#### Task instructions
Please restate each entry that follows word for word.
---- Data for analysis
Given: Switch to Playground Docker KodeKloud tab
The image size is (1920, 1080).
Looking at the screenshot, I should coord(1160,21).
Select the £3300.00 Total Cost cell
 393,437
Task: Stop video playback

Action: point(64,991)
--------
#### The answer
Given: Switch to Playground Docker KodeKloud tab
The image size is (1920, 1080).
Looking at the screenshot, I should coord(1160,21).
Select the £3300.00 Total Cost cell
 393,437
Task: Stop video playback

Action: point(64,991)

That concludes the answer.